Hear My Song proved successful in North America despite an ‘R’ rating. I suspect that this is simply because in an early scene of Dunbar and Fitzgerald in bed together, she is shown naked. It’s an odd moment that wasn’t necessary for the narrative. It was Tara Fitzgerald’s first film role and it must have put pressure on her. I’m wondering if the film’s distributor in the US, Miramax (then owned by the Weinstein Brothers) had anything to do with it? Fitzgerald has appeared in many other films, but is perhaps best known for stage and TV appearances. She had one of her best film roles playing opposite Ewan McGregor in Brassed Off (UK-US 1996). The brief moment of nudity had no repercussions elsewhere, only in the US, I think.
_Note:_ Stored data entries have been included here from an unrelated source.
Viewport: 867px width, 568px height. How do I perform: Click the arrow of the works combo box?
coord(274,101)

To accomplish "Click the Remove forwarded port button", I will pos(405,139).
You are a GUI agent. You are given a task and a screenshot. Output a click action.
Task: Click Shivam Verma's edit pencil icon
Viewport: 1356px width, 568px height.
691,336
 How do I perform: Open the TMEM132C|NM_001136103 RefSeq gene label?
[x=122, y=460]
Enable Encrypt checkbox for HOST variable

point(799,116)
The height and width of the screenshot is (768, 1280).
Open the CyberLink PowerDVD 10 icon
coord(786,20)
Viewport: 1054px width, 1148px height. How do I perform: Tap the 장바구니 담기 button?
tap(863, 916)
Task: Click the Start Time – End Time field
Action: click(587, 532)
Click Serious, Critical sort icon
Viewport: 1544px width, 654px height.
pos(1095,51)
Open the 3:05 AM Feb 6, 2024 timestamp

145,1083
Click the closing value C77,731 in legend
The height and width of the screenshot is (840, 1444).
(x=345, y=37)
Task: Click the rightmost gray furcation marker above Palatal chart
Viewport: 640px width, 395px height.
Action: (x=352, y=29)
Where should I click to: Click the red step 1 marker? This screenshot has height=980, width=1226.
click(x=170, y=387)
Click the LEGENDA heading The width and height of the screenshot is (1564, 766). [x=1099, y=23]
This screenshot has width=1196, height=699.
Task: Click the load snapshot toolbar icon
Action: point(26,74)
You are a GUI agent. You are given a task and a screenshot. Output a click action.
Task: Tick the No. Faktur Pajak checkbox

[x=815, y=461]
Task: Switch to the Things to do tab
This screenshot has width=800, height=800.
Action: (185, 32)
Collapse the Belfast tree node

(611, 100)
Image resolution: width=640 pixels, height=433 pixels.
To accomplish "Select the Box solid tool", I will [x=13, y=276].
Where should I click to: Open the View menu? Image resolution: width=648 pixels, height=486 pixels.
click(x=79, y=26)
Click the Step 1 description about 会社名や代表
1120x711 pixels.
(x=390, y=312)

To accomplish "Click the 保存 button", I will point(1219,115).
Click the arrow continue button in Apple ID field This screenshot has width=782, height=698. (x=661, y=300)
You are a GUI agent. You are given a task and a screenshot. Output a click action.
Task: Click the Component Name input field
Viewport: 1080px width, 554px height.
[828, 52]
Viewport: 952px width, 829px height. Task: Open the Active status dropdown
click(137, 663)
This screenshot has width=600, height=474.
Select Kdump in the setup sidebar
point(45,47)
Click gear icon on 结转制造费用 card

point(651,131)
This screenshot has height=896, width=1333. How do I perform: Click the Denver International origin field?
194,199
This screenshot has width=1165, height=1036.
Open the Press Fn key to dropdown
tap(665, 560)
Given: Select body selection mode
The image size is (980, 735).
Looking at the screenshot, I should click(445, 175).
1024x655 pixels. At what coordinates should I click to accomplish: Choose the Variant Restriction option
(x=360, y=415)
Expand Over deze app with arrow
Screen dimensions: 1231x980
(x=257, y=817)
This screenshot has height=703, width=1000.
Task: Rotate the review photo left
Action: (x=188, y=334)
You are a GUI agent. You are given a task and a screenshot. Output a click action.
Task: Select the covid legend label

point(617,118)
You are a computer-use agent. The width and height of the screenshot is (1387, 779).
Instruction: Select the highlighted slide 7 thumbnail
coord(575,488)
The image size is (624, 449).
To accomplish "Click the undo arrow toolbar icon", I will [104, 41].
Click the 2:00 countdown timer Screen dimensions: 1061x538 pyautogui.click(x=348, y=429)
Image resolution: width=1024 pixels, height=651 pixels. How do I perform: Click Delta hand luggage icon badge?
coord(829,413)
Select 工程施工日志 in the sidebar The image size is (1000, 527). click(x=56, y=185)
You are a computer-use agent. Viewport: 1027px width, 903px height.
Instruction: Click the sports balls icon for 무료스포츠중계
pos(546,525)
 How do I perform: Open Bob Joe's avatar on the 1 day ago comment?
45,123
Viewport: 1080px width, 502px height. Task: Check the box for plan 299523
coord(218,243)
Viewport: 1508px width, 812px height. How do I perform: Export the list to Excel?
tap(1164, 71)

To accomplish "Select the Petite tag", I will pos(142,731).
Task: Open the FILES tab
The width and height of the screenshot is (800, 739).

Another name which dates the fiction as set earlier than 1991 is Norman Vaughan (1923-2002) who pops up as a Merseyside TV reporter. Vaughan (a Liverpool comic) was one of the comperes of Sunday Night at the London Palladium in the 1960s and other shows in the 1970s. Finally, David McCallum (1933-2023) was well-known from various film parts but mainly for his TV role in The Man From U.N.C.L.E. in the 1960s. As Chelsom’s first film, there are a few moments that perhaps don’t quite work but overall Hear My Song offers solid entertainment and sets up Funny Bones quite nicely. Hear My Song is available from Amazon or Apple and is available free if you look carefully.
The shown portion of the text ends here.